対策としては、耐暑性を加味した品種選定のほか、播種前に完熟堆肥等の有機物を充分施し土壌保水力を高めておくことなどが重要となる。
また、梅雨期から盛夏には極端な低刈りや過放牧を避け、適当な利用間隔をおいて貯蔵養分の消耗を軽減する。
施肥管理は、窒素の多用を避けるとともに、リン酸を十分に施用するほか石灰や苦土も補給し、株・根などの健全な生育を促す。
とうもろこしはC4型植物で高い同化能力と強い吸肥力を持ち、生育適温も日平均気温で22~30℃と範囲が広い特徴がある。
とうもろこしの主な気象災害としては、霜害、冷害、干魃害、湿害、風害があるが、それぞれの災害に対する対策として共通することは、地域の気象条件や栽培期間、耐倒伏性等を考慮した品種選定、適期播種、適正栽植密度の確保、完熟堆肥等の施用による土づくりと適切な施肥管理、及び雑草防除など基本技術を厳守し、初期生育を促進して強健な個体を育てることが重要となる。
なお、以上の直接的な気象災害のほかに、気象要因が誘因となって各種の病虫害発生や要素欠乏が生じる場合が多く、これらも考慮した総合的な診断と対応が必要となる。
霜害には晩霜害と初霜害がある。晩霜害は覆土が3cmほどであれば、3葉期の地上部全体が霜害を受ても収量・品質に及ぼす影響はまずない。覆土が充分であれば、この時期の苗の生長点は地下部にあるため、充分に発達した根と地下部の残存部の活動によって葉を展開できるからである。しかし、5~6葉期以降では被害をみることがある。
初霜害は茎葉を枯死させて同化と養分転流を停止させる。収量・品質に及ぼす影響は降霜時期が早いほど、また強霜ほど大きい。被害の著しい場合には、TDN含量、ミネラル、ビタミンなどの飼料価値の低下や給与時の二次発酵につながるので、降霜時の刈り取り期決定は総合的な判断が必要である。
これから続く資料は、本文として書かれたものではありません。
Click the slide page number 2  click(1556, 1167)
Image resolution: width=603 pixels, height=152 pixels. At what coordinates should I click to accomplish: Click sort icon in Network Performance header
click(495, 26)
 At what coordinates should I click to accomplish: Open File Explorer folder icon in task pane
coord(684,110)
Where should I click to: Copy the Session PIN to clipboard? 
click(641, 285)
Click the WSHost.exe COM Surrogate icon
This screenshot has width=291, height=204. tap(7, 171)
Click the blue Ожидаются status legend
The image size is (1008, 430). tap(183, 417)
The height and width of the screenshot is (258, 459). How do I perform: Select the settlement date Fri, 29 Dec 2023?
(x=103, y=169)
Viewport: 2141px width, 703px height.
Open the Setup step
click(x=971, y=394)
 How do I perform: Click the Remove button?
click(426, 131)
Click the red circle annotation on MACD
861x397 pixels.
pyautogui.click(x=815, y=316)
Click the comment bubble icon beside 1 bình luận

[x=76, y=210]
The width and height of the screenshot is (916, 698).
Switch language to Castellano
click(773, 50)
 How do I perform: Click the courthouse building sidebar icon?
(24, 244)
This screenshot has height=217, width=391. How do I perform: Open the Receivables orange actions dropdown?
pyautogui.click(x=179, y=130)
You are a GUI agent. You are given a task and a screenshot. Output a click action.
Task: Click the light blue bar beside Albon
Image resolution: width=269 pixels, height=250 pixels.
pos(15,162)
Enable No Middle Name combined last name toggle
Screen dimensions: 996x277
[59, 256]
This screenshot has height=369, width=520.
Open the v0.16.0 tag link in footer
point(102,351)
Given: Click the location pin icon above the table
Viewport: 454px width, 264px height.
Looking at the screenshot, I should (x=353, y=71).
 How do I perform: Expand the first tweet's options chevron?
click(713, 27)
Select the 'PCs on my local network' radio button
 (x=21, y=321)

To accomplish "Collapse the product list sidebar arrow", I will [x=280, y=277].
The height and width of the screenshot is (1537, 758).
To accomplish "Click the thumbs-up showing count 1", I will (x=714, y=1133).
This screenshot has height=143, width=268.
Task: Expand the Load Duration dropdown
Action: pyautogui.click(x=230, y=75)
とうもろこしは、生育適温度が日平均気温で22~30℃で、この温度以下では生育が遅延し10℃以下では生育が停止する。生育前半の影響では、桿長、草丈はほとんど変わらないが、茎が細くなって徒長ぎみの性状を呈し、倒伏しやすい傾向を示す。
また、登塾期の生育後期への影響では、桿の形状はほとんど変わらないが、茎の含水量が多くなり、子実の登塾は遅れる。なた、低温が長期になると個体全体が矮小化する。
対策としては、地域の気象条件、栽培期間にあった品種の選定と適期は種、適正栽植密度の確保に努め、完熟堆肥を施用するとともにリン酸を多めに施し、初期生育を促進し強健な個体を育てることである。
とうもろこしの風害としては、倒伏や折損、葉ずれによる損傷、不稔障害等である。
倒伏には、挫折型、転び型、湾曲型の3つの型があり、それぞれ要因が異なる。とうもろこしは、倒伏により飼料成分、嗜好性が低下し、ハーベスターによる収穫ロスも大きくなる。
対策としては、耐倒伏性品種の選定し、できるだけ早播きするとともに過密植にならないよう適正な栽植密度を保つことが重要である。
とうもろこしは湿害に非常に弱く、根の働きや葉の蒸散作用を弱め、黄化、下葉の枯れ上がり、苦土・カリ・リン酸・窒素欠乏の症状を呈する。また、草丈の伸長も緩慢となり、絹糸抽出期や出穂期が遅れ、生育が抑制される。
対策としては、転換畑や水害が予想される場合は、できるだけ深く排水溝を掘り排水路を整備し、排水に万全を期す。事後対策としては、引水後は、早勢回復のため窒素4~5kg追肥する。
被害の状況は生育時期によって異なり、幼穂分化・形成期では雌穂が矮化し、開花期では受粉、受精に障害を起こす。又、登熟期では雌穂先端の不稔部分が多くなる。
防止対策としては、完熟堆肥等の有機物の施用により土壌の保水力を高める。また、雑草との養水分の競合を避けるため、播種直後の雑草防除の徹底を図る。事後対策としては、軽く中耕し、水分の蒸散を抑制するほか、小規模で灌水可能な場合は灌水と同時に追肥をすると効果が大きい。